Trains operate hourly in the evenings and half-hourly on Sundays. When there is engineering work on Sundays, the replacement bus service only operates hourly.

A number of services to/from Manchester Piccadilly start or terminate at Glossop during the rush hour, early morning and late evening.

All passenger services are operated by Northern Trains, who use Class 323 EMUs.

| Preceding station |  | National Rail |  | Following station |
|---|---|---|---|---|
| Dinting |  | Northern TrainsGlossop line |  | Hadfield |

==Facilities==
Glossop station is the busiest on the line from Manchester Piccadilly (excluding Piccadilly itself). The ticket office is open seven days a week (Monday - Saturday 06:25 - 19:40, Sunday 10:00 - 17:30). Outside the station building, on Norfolk Street, is a small car park. The town's main bus stop and taxi rank are located 30 yards from the station entrance, on Henry Street. The former station hotel is now the George Hotel, located on the other side of Norfolk Street from the station. Also very close by are the Star and Norfolk Arms public houses.
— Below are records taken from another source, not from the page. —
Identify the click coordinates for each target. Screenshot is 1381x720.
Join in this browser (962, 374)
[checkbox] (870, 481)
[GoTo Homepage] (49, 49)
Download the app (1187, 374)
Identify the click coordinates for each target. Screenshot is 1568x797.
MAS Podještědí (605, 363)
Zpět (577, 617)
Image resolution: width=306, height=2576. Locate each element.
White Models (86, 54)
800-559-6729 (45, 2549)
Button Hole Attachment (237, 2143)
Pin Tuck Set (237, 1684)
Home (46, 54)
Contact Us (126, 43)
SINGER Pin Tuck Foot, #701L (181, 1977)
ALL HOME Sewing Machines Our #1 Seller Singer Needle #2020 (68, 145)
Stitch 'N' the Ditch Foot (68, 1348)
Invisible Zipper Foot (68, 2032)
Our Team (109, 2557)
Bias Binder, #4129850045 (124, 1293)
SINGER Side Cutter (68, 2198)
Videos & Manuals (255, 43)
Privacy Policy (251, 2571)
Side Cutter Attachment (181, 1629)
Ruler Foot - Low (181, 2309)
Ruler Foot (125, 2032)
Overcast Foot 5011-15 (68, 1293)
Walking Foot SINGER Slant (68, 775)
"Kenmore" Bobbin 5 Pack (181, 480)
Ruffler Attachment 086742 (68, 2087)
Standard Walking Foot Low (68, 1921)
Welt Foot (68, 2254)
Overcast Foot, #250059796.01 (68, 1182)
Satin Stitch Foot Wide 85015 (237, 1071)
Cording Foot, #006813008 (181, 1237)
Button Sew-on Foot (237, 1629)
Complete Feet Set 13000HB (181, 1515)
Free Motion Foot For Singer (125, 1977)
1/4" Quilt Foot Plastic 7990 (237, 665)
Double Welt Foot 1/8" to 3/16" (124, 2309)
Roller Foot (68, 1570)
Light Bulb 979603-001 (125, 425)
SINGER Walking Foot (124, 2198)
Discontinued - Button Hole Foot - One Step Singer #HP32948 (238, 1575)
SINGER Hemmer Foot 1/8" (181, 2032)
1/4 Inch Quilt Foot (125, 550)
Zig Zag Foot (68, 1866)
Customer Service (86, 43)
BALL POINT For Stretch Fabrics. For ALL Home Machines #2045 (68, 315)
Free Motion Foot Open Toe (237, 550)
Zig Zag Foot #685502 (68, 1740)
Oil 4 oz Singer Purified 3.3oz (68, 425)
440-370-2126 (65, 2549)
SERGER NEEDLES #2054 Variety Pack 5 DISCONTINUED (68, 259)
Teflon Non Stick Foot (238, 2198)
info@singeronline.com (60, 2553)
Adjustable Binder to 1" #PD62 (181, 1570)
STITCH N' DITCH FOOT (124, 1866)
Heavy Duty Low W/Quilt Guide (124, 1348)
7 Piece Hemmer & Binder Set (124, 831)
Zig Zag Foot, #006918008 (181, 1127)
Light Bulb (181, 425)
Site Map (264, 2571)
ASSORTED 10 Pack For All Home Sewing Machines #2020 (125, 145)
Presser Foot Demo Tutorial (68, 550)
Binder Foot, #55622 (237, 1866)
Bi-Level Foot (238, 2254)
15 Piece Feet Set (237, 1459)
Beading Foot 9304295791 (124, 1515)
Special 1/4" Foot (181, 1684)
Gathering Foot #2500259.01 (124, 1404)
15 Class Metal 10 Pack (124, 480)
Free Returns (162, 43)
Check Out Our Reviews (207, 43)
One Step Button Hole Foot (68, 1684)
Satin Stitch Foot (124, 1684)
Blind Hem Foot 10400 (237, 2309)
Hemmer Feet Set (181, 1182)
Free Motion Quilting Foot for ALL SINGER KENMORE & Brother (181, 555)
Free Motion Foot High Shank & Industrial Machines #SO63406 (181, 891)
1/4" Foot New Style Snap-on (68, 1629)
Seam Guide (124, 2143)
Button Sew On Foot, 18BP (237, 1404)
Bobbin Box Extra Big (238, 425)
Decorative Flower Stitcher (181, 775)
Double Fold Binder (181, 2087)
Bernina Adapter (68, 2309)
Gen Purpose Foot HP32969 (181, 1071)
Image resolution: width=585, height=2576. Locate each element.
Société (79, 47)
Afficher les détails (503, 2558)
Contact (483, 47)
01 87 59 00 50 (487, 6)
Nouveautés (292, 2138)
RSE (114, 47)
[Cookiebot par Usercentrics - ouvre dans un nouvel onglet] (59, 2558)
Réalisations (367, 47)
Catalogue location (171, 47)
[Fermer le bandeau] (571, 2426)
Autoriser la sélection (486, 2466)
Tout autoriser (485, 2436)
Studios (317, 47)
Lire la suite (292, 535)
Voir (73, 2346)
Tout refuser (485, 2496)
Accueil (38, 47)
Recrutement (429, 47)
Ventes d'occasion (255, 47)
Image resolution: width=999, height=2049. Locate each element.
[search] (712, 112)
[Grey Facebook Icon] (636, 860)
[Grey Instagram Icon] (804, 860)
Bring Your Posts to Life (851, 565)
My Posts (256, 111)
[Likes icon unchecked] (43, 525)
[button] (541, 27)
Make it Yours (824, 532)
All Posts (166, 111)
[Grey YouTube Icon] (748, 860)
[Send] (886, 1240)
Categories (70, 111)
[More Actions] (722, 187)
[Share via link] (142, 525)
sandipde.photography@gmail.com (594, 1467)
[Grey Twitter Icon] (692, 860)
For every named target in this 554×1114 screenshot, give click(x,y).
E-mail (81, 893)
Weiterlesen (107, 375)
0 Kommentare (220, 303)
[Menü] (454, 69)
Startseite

On 2 September 2011 a £75,000 refurbishment of the station was officially opened with a new ticket office and waiting room. The waiting room features past photographs of the railway station and work by local Derbyshire artists.

Automatic ticket barriers are in operation at the station.

Train running details are offered via automated announcements, digital information displays and timetable posters. A payphone is also provided in the entrance hall. Level access is provided between the entrance ticket hall and platform.

==Friends of Glossop Station==
The Friends of Glossop Station (FOGS) was formed in 2002 as a splinter group of Glossop Environmental Trust (GET). They are an active station adoption group who have carried out a number of projects at the station, including creating a station garden, painting cast iron railings, holding 'Community Rail Days' and beautifying the station with hanging baskets, floral displays and redecorating.